La mochila de Rick se movía.

Me erguí de golpe.

—¿Qué llevas ahí?

—Es la nueva amiguita de Rick —respondió Shaun en un tono burlón—, George, Rick posee un encanto irresistible, ya deberías haberte dado cuenta. Nada más salir de la cuadra, ella se lanzó sobre él. Había visto novias pegajosas en otras ocasiones, pero ésta se lleva el premio, el premio gordo.

Me volví al miembro júnior de mi equipo de reporteros.

—¿Rick?

—Tu hermano dice la verdad. Se agarró a mí en cuanto me vio entrar en la cuadra y se dio cuenta de que no la apuntara con una pistola de lejía ni pretendía hacerle daño. —Rick abrió la mochila y de su interior emergió una cabecita de color naranja con manchas blancas, que me miró con unos asustados ojos amarillos. Yo me quedé mirándola atónita, y la cabeza volvió a esconderse.

—Es una gatita.

—Los demás estaban muertos —explicó Rick, cerrando la mochila—. Debió de escarbar en la paja y refugiarse a mayor profundidad que los otros. O quizá se encontraba en el exterior cuando apareció la cuadrilla de limpieza y luego se quedó encerrada cuando se marchó tras acabar la faena.

—Es una gatita.

—Ha dado negativo en las pruebas, George —dijo Shaun.

Los mamíferos de menos de veinte kilos no se convierten, porque carecen de algún equilibrio básico entre el tamaño del cuerpo y la masa cerebral, pero en ocasiones pueden ser portadores del virus en su estado activo, al menos hasta que acaba matándolos.
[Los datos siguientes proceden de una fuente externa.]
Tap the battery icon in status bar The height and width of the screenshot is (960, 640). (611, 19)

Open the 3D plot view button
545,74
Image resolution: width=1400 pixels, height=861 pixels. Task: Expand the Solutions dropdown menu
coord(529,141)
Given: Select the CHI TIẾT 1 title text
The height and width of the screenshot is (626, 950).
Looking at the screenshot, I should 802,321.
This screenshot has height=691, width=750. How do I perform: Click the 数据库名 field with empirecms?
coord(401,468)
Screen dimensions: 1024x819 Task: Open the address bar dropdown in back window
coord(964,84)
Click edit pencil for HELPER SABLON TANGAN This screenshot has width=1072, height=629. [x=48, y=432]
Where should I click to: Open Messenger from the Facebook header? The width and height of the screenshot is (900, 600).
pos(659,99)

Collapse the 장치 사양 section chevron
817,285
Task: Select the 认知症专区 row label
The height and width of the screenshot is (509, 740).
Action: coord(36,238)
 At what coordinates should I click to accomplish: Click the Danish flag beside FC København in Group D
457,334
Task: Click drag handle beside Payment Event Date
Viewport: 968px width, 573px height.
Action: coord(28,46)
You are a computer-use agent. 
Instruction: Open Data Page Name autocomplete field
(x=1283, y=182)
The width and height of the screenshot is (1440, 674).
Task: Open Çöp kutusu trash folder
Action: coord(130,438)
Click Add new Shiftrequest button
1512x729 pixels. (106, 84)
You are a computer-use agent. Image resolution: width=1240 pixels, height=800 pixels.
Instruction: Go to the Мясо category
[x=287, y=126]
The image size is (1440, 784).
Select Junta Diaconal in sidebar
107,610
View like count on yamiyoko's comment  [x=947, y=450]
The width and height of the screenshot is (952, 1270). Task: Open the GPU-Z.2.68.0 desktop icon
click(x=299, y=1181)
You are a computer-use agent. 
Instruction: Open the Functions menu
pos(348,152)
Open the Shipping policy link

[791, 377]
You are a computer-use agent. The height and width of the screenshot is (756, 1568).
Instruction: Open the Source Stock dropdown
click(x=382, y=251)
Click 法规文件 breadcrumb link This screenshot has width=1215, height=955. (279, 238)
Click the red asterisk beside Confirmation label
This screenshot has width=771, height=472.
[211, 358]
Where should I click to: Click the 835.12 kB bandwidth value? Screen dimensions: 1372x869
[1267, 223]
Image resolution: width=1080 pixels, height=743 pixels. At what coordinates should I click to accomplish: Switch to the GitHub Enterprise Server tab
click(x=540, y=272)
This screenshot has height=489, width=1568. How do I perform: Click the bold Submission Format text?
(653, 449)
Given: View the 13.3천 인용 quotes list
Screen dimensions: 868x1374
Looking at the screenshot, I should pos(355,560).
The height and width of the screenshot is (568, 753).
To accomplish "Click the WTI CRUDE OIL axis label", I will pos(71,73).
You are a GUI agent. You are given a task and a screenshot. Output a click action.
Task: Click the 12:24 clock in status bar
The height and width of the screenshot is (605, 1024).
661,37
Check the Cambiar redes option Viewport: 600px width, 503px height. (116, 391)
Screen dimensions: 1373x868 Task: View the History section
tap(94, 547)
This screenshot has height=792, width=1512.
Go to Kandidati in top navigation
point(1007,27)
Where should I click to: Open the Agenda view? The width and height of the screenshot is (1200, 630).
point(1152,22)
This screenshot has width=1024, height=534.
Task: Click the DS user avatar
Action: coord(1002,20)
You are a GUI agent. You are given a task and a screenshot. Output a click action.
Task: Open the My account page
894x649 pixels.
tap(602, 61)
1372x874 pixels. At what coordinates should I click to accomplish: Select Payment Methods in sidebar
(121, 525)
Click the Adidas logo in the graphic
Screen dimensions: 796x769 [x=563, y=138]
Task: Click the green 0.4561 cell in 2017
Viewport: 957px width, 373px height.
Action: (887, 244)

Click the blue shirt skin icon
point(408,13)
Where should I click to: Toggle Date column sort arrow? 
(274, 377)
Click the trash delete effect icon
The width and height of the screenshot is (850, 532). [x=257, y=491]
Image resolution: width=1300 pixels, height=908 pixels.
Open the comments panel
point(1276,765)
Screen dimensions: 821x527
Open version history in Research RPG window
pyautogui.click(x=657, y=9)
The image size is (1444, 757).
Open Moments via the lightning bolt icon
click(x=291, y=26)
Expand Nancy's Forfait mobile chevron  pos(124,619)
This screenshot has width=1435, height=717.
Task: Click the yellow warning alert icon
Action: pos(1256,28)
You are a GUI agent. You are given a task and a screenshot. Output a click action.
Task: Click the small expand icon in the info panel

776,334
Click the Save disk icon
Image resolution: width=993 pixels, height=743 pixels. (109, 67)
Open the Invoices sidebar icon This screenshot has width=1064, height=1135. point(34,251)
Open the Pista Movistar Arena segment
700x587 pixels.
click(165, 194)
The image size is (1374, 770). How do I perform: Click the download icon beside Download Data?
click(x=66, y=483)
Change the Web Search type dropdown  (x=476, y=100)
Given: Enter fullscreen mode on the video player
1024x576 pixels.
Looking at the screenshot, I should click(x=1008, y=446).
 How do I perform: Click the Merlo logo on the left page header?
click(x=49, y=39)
Aunque se dan poquísimos casos. La mayor parte de las veces simplemente siguen con su vida limpios de la infección. En las zonas donde se ha producido un brote, no se pueden pasar por alto esos «poquísimos casos».

—¿Cuántos análisis de sangre le habéis realizado? —pregunté con la mirada clavada en Shaun.

—Cuatro. Uno en cada pata. —Levantó los brazos anticipándose a mi siguiente pregunta—. No, no me ha arañado, y sí, estoy seguro de que la gatita está limpia.

—Y tu hermano ya me gritó por recogerla antes de realizarle los análisis —añadió Rick.

—No creas que eso te salva de que yo te grite. —Me solté de Shaun—. Simplemente estoy esperando a regresar dentro. Tenemos tres cuadras limpias y un gato vivo, caballeros. ¿Estamos listos para proceder?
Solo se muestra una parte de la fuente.